As part of a future event – and possibly in collaboration with the expert group on machine learning – we are planning to report on the experience of using machine learning models in production. Typical questions to be addressed are: What models should be deployed? How often should models be deployed? When should re-training be done? How do we handle rapidly changing data? How do models degrade over time and what can we do to mitigate model degradation?
The 3rd meeting of the Expert Group Privacy Technologies for Data Collaboration took place online on September 8, 2021 in the afternoon. We were joined by 14 participants.
Nico Ebert from ZHAW opened the meeting with a discussion about the possibilities for a physical meeting at the fourth meeting on November 26. The participants agreed to meet in Zurich. He also introduced the speaker for the upcoming meeting, namely Juan Troncoso-Pastoriza from EPFL and co-founder of the startup Tune Insight. Juan will introduce the group to the basics of homomorphic encryption.
Afterwards Matthias Templ, an expert from ZHAW in the areas of data anonymization and synthetic data, presented the concept of synthetic data. Synthetic data is “any production data applicable to a given situation that are not obtained by direct measurement” according to the McGraw-Hill Dictionary of Scientific and Technical Terms. Synthetic data is generated from datasets that often contain personal data and should not be shared with third parties. However, major properties of the synthetic dataset are equal compared to the original dataset and it therefore can be used for similar purposes such as learning about distributions.
Matthias explained that creating synthetic data first requires a good understanding of the original dataset (e.g. personal data about a population). This includes understanding its generation process and its inherent distributions (including marginal distributions). Afterwards these distributions are rebuilt with one or more models (e.g. neural networks, decision trees). The models are then used to generate the synthetic dataset. Matthias has developed and published an r library to accomplish this task. He also demonstrated some of his real-world examples in which synthetic data had been applied. After Matthias’ presentation the participants discussed about the potentials of synthetic data. Another discussion point was which modelling techniques are required for which complexities of the original datasets (e.g. datasets with only a few features require less complex techniques).

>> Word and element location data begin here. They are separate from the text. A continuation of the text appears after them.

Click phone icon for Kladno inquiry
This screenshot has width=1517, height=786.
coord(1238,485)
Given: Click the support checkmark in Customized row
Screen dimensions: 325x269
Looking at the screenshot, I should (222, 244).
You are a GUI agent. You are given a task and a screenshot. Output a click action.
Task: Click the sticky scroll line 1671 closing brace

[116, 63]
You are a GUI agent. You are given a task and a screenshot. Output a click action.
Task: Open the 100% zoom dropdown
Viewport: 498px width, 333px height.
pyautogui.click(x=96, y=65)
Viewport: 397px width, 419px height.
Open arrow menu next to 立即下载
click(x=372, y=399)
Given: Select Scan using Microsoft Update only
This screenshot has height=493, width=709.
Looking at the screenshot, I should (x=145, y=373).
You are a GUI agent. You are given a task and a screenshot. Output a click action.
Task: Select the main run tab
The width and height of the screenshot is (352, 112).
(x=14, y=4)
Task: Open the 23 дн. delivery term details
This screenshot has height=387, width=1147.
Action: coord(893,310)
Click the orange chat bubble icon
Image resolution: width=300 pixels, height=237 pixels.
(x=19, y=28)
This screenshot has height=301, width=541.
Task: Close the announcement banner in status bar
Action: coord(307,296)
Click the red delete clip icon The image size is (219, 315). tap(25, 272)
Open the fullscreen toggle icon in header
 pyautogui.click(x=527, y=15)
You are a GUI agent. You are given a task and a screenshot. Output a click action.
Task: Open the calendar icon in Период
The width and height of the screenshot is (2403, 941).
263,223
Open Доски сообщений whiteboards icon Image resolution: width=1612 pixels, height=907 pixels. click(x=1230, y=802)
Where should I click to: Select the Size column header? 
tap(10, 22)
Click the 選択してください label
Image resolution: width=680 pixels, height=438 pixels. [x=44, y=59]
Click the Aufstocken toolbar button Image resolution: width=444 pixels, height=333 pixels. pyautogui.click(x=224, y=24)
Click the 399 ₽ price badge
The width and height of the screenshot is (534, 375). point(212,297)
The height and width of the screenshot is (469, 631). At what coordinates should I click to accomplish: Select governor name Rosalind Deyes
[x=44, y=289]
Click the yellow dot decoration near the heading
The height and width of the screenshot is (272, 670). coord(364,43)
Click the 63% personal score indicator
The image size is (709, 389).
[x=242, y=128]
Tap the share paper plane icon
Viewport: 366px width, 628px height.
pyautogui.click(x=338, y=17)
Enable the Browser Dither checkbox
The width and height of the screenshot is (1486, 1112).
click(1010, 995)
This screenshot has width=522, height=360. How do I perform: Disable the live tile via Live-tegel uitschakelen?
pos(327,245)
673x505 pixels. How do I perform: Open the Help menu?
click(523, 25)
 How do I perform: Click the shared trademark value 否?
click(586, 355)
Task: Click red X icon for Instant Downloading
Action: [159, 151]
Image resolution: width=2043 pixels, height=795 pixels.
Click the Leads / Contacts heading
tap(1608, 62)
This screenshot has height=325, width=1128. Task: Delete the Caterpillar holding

In the second half of the meeting the participants discussed the potential benefits of the “Data Collaboration Canvas”. The Data Collaboration Canvas is a graphical workshop tool and has been developed with the help of the Expert Group. It is aimed at organizations that want to explore the potential of data innovation with other organizations at an early stage to create mutual added value. It offers a simple, visual structuring aid, e.g. in workshops, to identify common potentials and hurdles of collaboration. The canvas can not only be used to identify data collaboration opportunities between organizations such as companies but also within an organization (e.g. opportunities between different divisions or departments). Participants applied the canvas in two different use cases and discussed usability and comprehensibility of the canvas afterwards.